Его светлость принял меня с величайшим гостеприимством и осыпал знаками внимания. Но скоро я на деле убедился: честный человек среди тягот походной жизни более в своей стихии, чем в мире придворного лицемерия, где уста и жесты несут привет, но сердца, изъеденные язвами ревности и зависти, с языками в разладе. Скоро заметил я и то, что мои манеры, грубые и откровенные, стали предметом насмешек для разряженных и надушенных ничтожеств, толпящихся в залах герцогского дворца. Впрочем, я сдерживал негодование, говоря себе, что эти создания живут лишь благоволением герцога – так же, как полчища мух, коих лучи солнца пробуждают к жизни из навозной кучи.

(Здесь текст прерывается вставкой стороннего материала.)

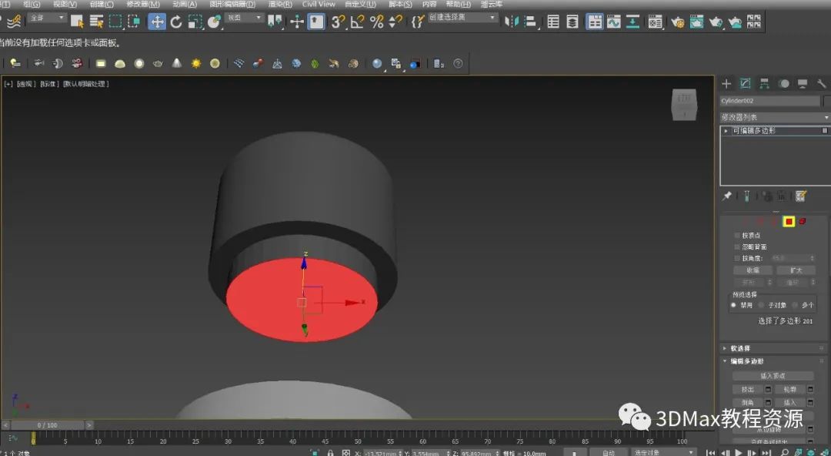Select the Move tool in toolbar
Image resolution: width=831 pixels, height=456 pixels.
(x=157, y=22)
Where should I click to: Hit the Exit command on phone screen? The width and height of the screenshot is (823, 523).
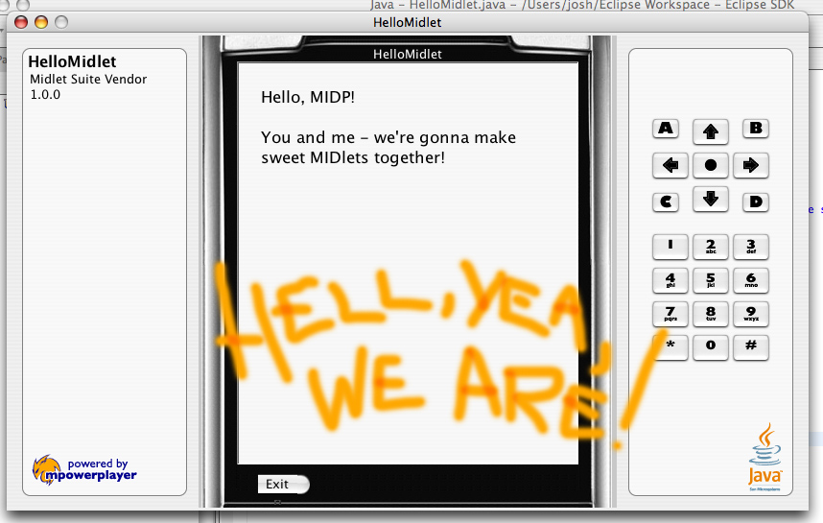279,485
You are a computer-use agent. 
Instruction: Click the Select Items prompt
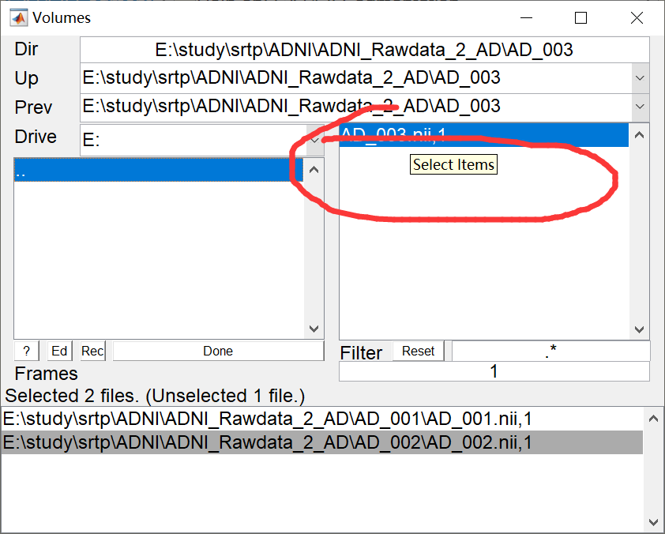pyautogui.click(x=453, y=164)
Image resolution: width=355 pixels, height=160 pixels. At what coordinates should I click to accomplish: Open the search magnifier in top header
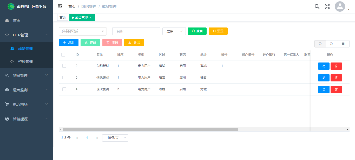[317, 6]
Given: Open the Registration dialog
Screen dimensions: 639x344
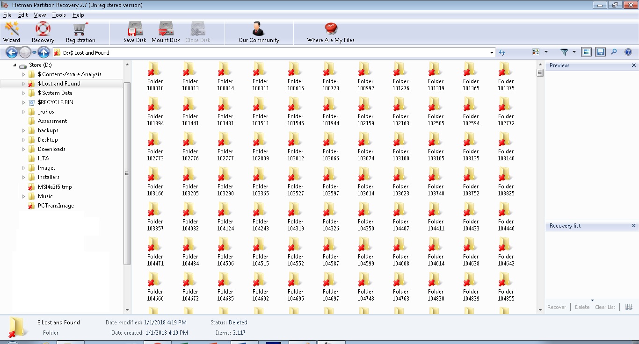Looking at the screenshot, I should pyautogui.click(x=80, y=32).
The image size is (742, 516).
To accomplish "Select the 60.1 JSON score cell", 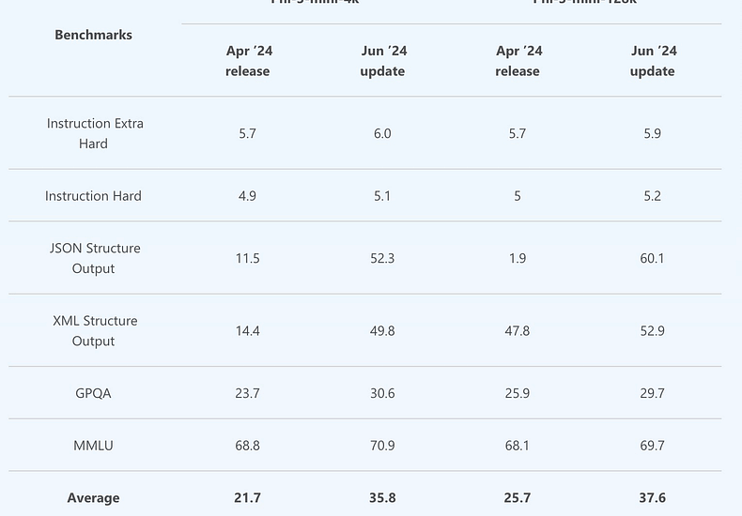I will click(x=652, y=258).
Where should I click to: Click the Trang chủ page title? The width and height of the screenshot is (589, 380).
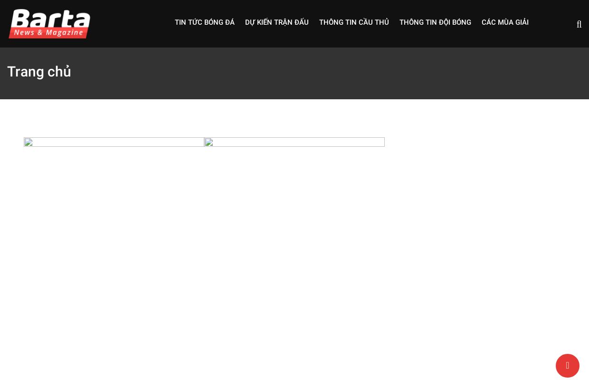click(x=39, y=72)
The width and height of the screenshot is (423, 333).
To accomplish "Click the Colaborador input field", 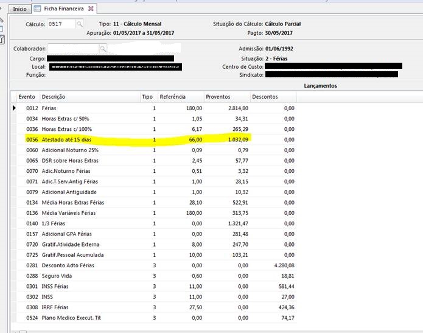I will click(72, 48).
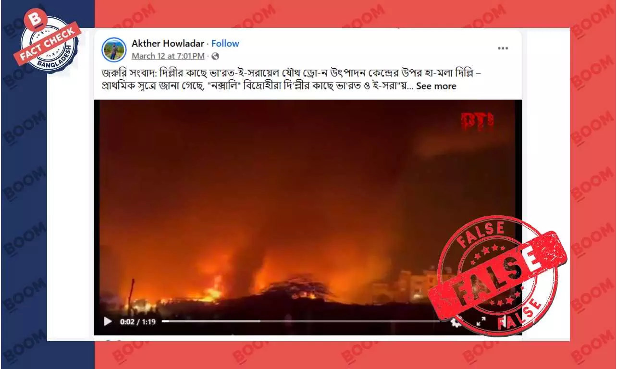
Task: Open the Akther Howladar profile name link
Action: [168, 43]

Уже несколько дней пробыл я в гостях у герцога и мечтал поскорее уехать, когда герольды с большой торжественностью объявили о прибытии некого важного гостя: и это оказался не кто иной, как мой злейший враг, Руперт Вейдишвильский! Герцог принял его с самым изысканным вежеством, расточал ему тысячи любезностей, и не раз мне казалось, что он намеренно оказывает врагу предпочтение передо мной. Прямой и гордый нрав мой возмущался таким уничижением; а кроме того, я полагал лицемерием пить на пирах из одной чаши с человеком, к коему я питал смертельную ненависть.
Я твердо положил уехать и явился к его светлости, чтобы попрощаться. Казалось, он был глубоко огорчен моим решением – и настойчиво просил поведать причину внезапного отъезда. Я откровенно признался, что причина – в недолжном и незаслуженном благоволении, которое он оказывает моему врагу.
– Больно, очень больно думать, – отвечал герцог с самым горестным видом, – что мой друг – и кто же? – не кто иной, как доблестный Уншпуннен, так превратно, осмелюсь даже сказать, так грубо судит обо мне. Нет, даже в мыслях у меня не было поступать с вами несправедливо; и, чтобы доказать свою искренность и заботу о вашем благополучии, признаюсь: не случайно я пригласил вашего противника ко двору. Он здесь вследствие горячего моего желания примирить двух рыцарей, каждого из коих я высоко ценю, каждый из коих заслуживает назваться прекраснейшим украшением нашей благословенной страны. Позвольте же мне, – продолжал он, взяв за руки меня и Руперта, который вошел во время этого разговора, – позвольте, к общей радости, примирить этих двоих и положить конец вашей старинной вражде. Вы не сможете отказать мне в просьбе, столь согласной со святой верой, которую все мы исповедуем. Итак, дайте же мне стать служителем мира – и предложить вам вот что: в знак и в подтверждение примирения, которое принесет нам всем благословения Небес, позвольте святой нашей Церкви соединить вашу прекрасную дочь, слава о которой разнеслась по всей стране, с единственным сыном лорда Руперта, чьи добродетели, если верна молва, делают его достойным ее любви.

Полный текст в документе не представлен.